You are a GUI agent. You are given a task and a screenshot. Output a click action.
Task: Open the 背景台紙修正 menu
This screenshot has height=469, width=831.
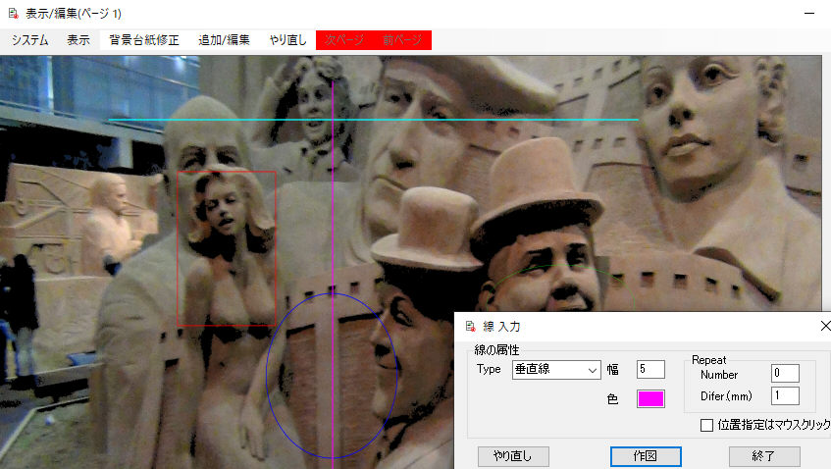point(144,40)
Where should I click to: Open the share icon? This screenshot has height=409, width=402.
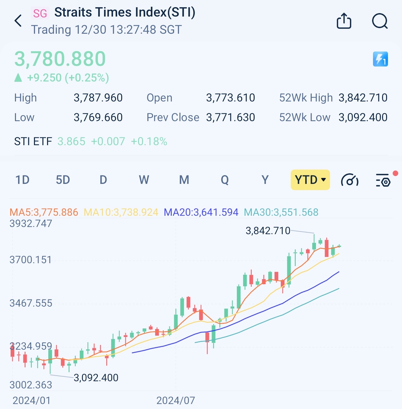click(344, 21)
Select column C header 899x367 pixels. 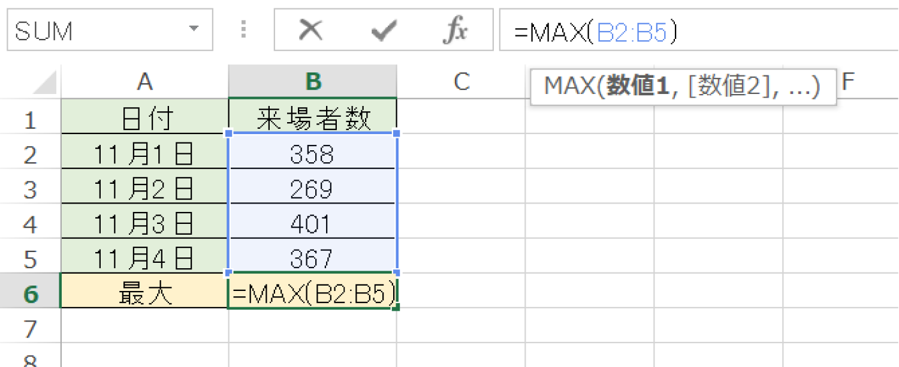coord(461,82)
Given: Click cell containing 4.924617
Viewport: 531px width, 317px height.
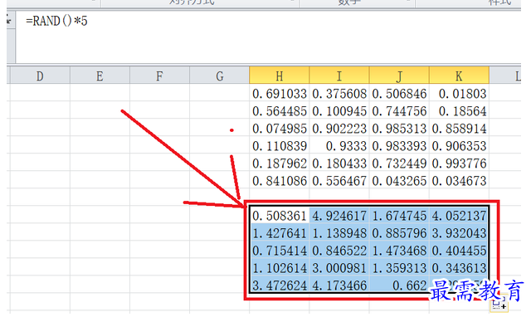Looking at the screenshot, I should (339, 216).
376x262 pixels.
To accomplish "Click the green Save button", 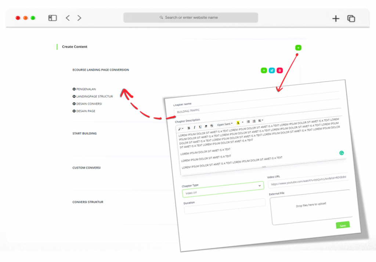I will tap(343, 225).
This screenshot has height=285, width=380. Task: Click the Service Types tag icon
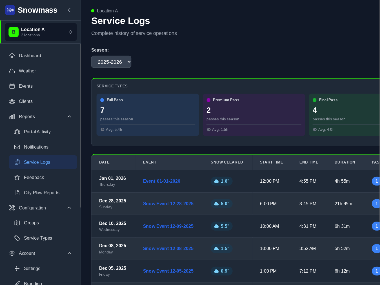pos(17,238)
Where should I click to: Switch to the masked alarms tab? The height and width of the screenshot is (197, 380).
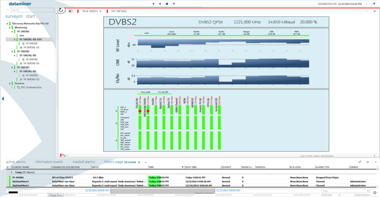[x=83, y=162]
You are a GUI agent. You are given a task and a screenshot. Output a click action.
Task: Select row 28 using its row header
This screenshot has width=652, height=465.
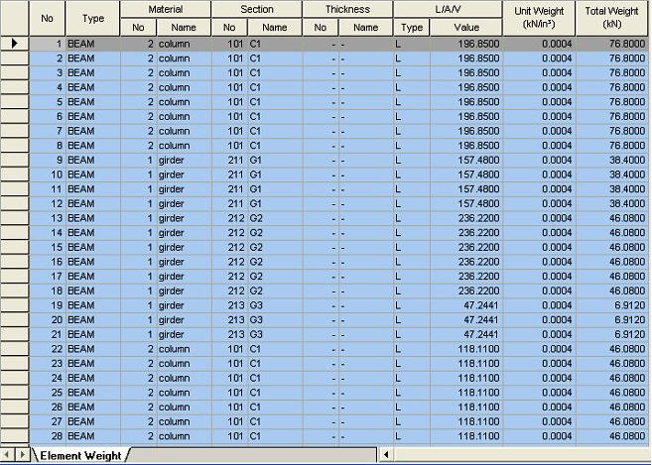(x=14, y=436)
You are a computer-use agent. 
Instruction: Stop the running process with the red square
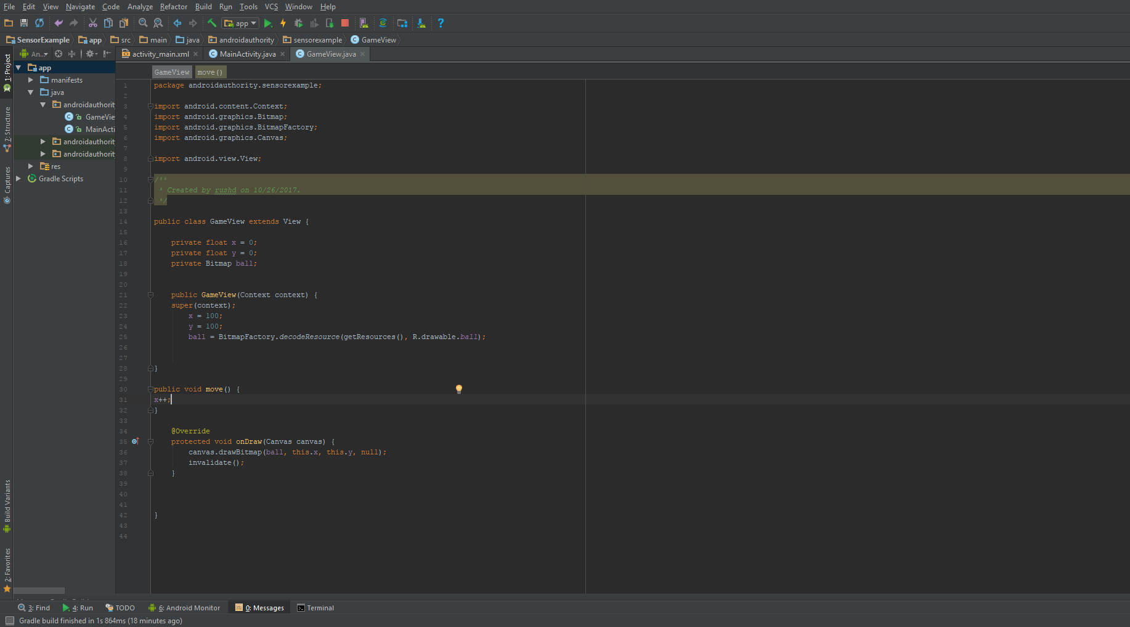click(x=345, y=23)
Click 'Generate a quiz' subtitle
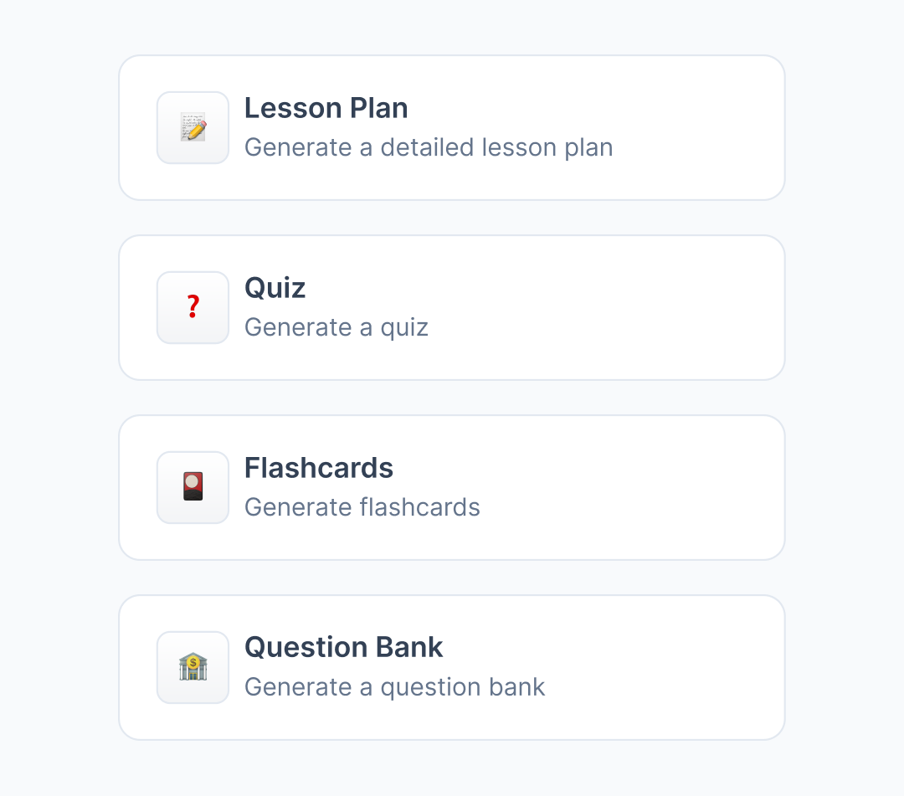 tap(336, 327)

--

Work required
Reproduce word for word the lines running from the line with "You are a computer-use agent." through the end of the data, both included, and nothing else; leave out the pictures.

Response to the task
You are a computer-use agent. 
Instruction: Stop the running process with the red square
click(x=345, y=23)
Click 'Generate a quiz' subtitle
 tap(336, 327)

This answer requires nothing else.